→ Reading passage
## BEGIN
Dmitri Nabokov, son of Vladimir, has decided to publish The Original of Laura, the novel his dying father commanded be destroyed

Vladimir Nabokov and wife Vera in 1965
An author's troubling legacy ... Vladimir Nabokov and wife Vera in 1965. Photograph: Time Life Pictures/Getty Images

Having kept the literary world in a state of suspense for years over whether he was prepared to carry out his long-standing threat to burn his father's last novel, Dmitri Nabokov has finally announced that he is prepared to save it from destruction.

Vladimir Nabokov's The Original of Laura will now not be thrown onto the flames, the 73-year-old has told Der Spiegel magazine, arguing that his father, the creator of Lolita and Pale Fire who died in 1977, would not want his son to suffer any more over his most tortuous dilemma.

If he fails to carry out his father's last will, Dmitri is effectively betraying him, but carry it out and the world loses forever what is potentially a precious gift from the grave from one of the greatest 20th-century novelists. The moral arguments over this have been discussed on this blog before.

From his winter home in Palm Beach, Dmitri justified his decision by saying, "I'm a loyal son and thought long and seriously about it, then my father appeared before me and said, with an ironic grin, 'You're stuck in a right old mess - just go ahead and publish!'"

He told the magazine that he had made up his mind to do so.

It was, Der Spiegel states, this "conversation" with his father that "persuaded him against assuming the role of literary arsonist".

We may assume that he will be widely thanked for his decision, even if the fragments of the novel - a collection of 50 index cards that has been languishing in a Swiss bank vault for three decades - are not of the standard of his other works.
## END
→ Data block
## BEGIN
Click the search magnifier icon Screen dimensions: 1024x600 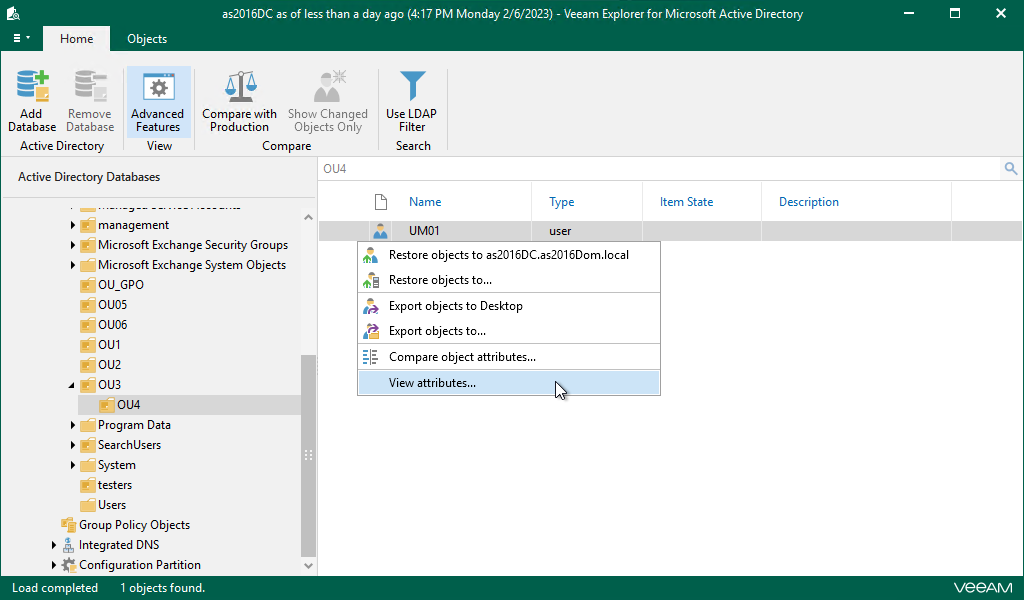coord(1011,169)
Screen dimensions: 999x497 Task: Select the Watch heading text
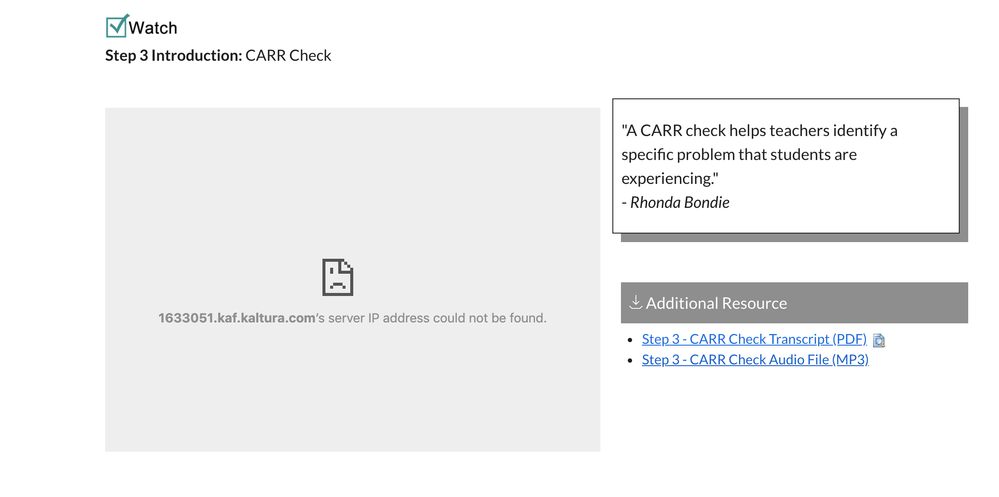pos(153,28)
## END
→ Written instruction
Which novels by Vladimir Nabokov are named in the article about Dmitri Nabokov's decision?

→ The output
- The Original of Laura
- Lolita
- Pale Fire